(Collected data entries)
....

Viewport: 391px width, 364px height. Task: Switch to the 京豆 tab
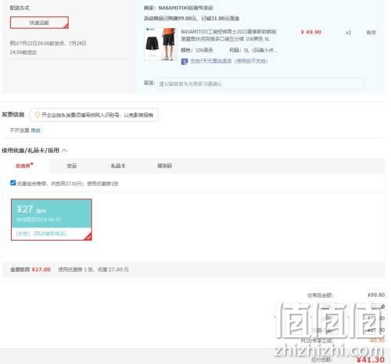tap(71, 166)
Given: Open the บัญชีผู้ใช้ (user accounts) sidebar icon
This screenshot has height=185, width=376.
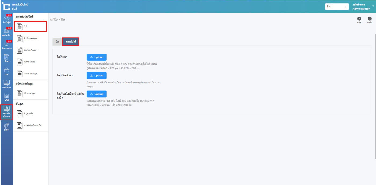Looking at the screenshot, I should click(6, 19).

....

WHAT IS NEEDED
When you reproduce the entries above, keep every word exactly and leave out each picture.

COMPLETED EXERCISE
Viewport: 391px width, 364px height. Task: Switch to the 京豆 tab
tap(71, 166)
Given: Open the บัญชีผู้ใช้ (user accounts) sidebar icon
This screenshot has height=185, width=376.
Looking at the screenshot, I should click(6, 19).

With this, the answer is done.